Equity Strategy Monthly: Can the Rally Continue in…

From Morningstar:

The driving force behind the December rally is still strong, with many investors anticipating rate cuts in 2024. Although markets are slightly overvalued, they are expected to continue to rise if momentum remains strong. European economic data, particularly in manufacturing, is weak, and the employment market could be sufficiently loose to support rising rates.

In the US, the economy is doing well, but a loosening labor market might nudge central bankers toward rate cuts. High investor sentiment contributed to historically high market levels, but returns might not be easily quantified.

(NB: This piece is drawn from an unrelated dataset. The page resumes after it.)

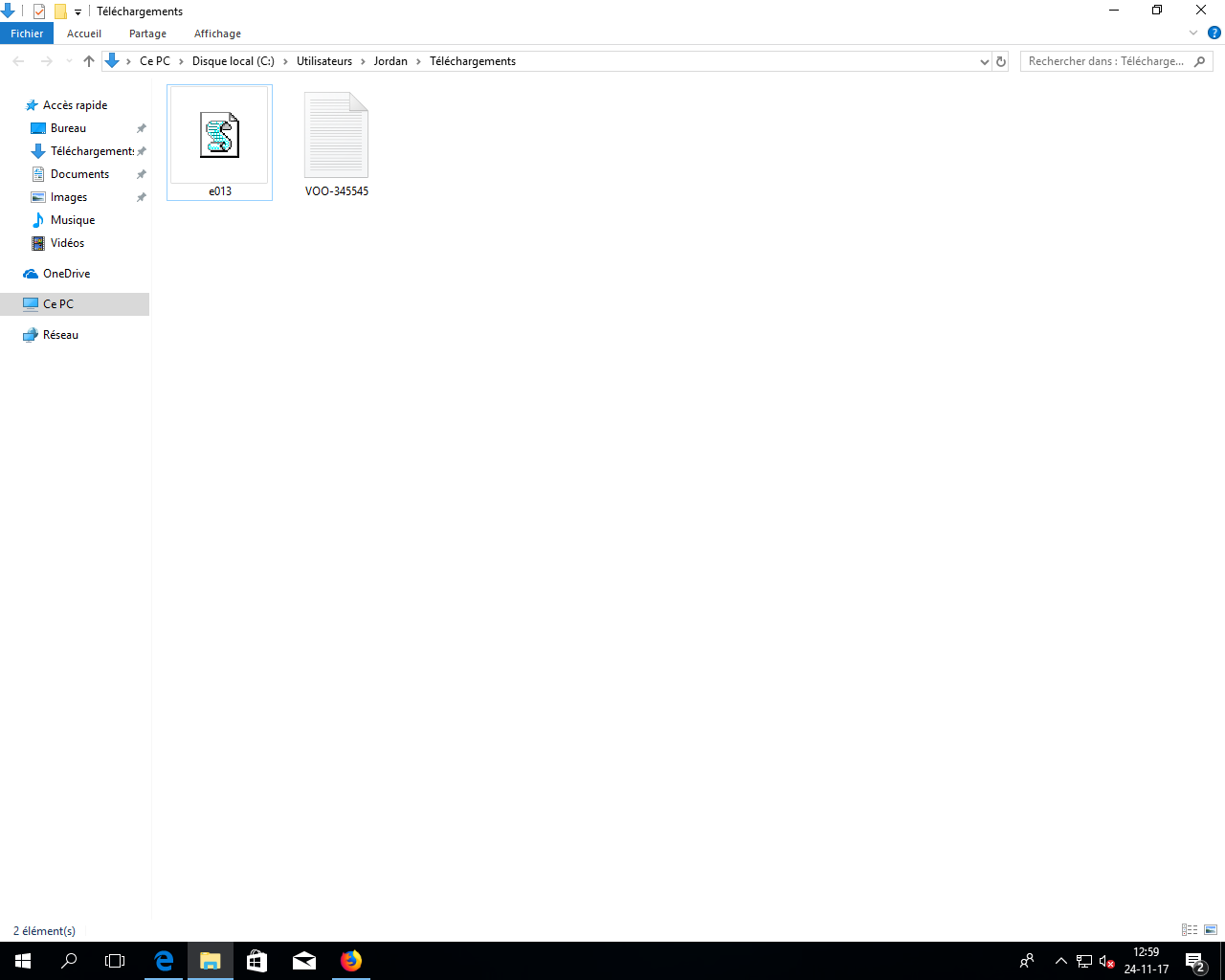Open Microsoft Edge from the taskbar

click(164, 961)
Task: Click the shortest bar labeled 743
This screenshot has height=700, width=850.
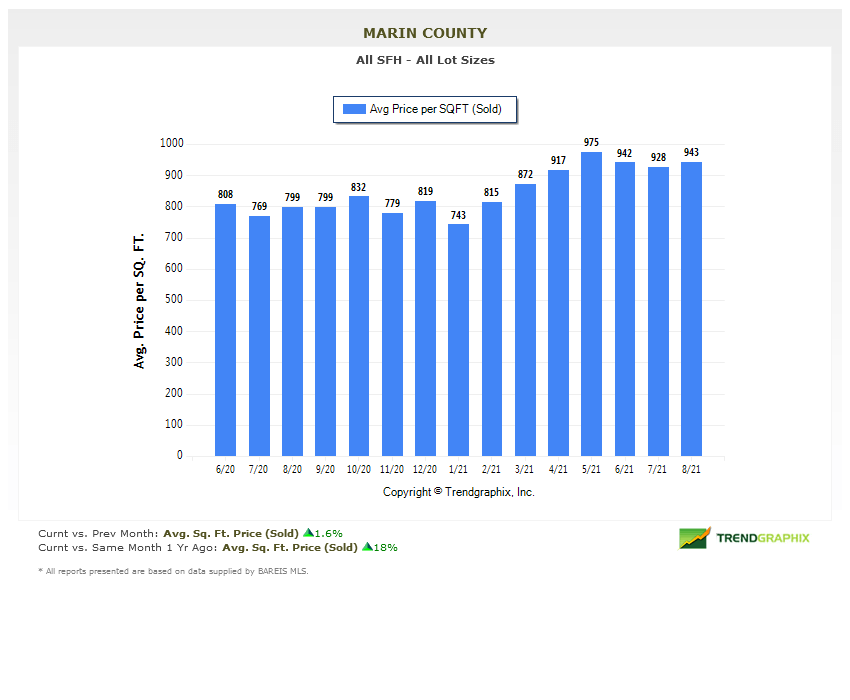Action: pyautogui.click(x=458, y=340)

Current market opportunities are accessible in various sectors, such as consumer defensives or healthcare.

Despite economic weakness, 2023 saw both European and US indexes hit or come close to all-time highs. Now that we’ve entered 2024, investors will likely continue to put faith in the anticipated rate cuts. Owing to the difficulty in quantifying market values, it’s challenging to predict how far markets could go, but they are currently overvalued.

Americans could see a strong economy and labor markets work against central rate cut scenarios, while Europe’s weak economy may cause rate cuts to come too late. An overheating or recessionary economy in either Europe or the US could significantly impact equity markets, while the risks investors are looking past might change with more negative economic readings.

Although markets are moderately overvalued, there are significant disparities across various sectors. Sectors like consumer defensive and healthcare in Europe, and real estate or basic materials in the US, are trading below their fair value. Investors should take note of these defensive qualities and other potential opportunities across sectors as risks remain high.